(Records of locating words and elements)
● ● ● ●
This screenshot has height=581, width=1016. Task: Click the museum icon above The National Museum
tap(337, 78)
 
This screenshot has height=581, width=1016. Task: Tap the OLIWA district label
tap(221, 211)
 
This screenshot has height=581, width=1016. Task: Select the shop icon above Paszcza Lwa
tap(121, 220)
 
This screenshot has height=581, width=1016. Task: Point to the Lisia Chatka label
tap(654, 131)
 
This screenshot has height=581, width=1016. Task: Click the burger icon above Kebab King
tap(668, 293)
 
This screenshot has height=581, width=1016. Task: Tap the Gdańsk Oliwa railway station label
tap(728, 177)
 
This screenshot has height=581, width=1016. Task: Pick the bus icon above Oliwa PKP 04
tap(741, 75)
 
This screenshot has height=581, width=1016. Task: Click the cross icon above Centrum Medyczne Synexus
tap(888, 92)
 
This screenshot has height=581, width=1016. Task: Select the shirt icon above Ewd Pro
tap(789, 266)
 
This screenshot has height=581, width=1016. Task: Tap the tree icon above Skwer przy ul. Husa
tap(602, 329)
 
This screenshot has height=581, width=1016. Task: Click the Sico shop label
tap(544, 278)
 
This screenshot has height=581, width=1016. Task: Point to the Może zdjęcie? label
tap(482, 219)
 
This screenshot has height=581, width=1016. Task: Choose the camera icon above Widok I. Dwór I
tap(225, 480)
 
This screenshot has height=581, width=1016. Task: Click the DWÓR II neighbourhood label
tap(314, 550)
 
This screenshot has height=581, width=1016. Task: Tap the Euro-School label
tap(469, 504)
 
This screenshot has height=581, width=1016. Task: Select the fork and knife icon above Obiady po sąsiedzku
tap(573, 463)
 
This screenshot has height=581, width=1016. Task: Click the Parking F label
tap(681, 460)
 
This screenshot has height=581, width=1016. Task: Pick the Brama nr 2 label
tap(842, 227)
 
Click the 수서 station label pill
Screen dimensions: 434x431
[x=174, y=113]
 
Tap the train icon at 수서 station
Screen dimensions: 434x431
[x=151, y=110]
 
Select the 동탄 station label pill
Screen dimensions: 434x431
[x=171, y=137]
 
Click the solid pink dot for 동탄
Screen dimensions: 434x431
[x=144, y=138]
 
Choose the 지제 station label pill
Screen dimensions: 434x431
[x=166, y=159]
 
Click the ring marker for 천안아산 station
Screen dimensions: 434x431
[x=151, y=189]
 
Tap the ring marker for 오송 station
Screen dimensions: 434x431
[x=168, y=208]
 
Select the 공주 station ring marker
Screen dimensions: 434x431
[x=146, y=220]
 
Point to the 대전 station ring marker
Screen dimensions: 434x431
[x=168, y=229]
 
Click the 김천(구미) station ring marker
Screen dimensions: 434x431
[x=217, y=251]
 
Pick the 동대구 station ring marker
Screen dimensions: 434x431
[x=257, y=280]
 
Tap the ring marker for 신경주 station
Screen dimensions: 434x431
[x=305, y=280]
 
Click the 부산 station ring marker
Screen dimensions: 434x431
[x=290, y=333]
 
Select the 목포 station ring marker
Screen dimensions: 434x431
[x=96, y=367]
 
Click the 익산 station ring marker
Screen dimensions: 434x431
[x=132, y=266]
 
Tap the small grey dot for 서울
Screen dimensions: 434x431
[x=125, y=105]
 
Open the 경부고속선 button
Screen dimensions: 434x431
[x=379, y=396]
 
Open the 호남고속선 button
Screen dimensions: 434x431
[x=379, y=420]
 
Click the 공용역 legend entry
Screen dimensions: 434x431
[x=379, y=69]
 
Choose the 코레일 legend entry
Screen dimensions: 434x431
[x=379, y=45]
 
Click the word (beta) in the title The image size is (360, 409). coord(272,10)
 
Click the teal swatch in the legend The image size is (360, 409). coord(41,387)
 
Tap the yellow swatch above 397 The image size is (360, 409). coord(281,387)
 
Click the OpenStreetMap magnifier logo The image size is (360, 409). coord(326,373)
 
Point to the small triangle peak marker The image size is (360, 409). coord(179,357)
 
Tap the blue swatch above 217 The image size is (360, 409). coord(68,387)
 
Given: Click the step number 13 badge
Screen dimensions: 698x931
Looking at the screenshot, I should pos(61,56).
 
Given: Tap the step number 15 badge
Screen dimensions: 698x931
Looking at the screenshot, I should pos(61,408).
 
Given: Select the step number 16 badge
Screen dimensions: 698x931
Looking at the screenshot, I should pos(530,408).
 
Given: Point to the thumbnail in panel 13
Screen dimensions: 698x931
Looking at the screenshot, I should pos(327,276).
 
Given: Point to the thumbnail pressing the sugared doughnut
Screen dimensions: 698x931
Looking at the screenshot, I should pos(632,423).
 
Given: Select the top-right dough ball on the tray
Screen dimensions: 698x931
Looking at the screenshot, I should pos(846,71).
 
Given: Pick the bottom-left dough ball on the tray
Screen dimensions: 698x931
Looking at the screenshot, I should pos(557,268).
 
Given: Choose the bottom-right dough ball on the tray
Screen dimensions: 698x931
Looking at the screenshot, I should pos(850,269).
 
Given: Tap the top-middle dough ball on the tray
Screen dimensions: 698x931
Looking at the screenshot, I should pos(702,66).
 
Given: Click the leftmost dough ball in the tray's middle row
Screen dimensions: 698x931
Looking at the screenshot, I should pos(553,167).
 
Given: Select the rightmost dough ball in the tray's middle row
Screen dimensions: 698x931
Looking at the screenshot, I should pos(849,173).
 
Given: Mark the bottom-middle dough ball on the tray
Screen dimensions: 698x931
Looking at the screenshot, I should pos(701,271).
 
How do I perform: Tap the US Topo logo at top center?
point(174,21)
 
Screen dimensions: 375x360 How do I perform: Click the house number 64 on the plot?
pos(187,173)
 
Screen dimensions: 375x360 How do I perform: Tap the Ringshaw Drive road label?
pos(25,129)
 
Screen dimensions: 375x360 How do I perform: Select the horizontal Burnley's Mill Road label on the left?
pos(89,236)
● ● ● ●
◆ INSTRUCTIONS FOR THE TASK ◆
Please write out the lines unchanged, starting with the line that contains "Point to the small" and ending with the line that contains "Tap the blue", both included.

◆ SOLUTION TO THIS PROBLEM ◆
Point to the small triangle peak marker The image size is (360, 409). coord(179,357)
 
Tap the blue swatch above 217 The image size is (360, 409). coord(68,387)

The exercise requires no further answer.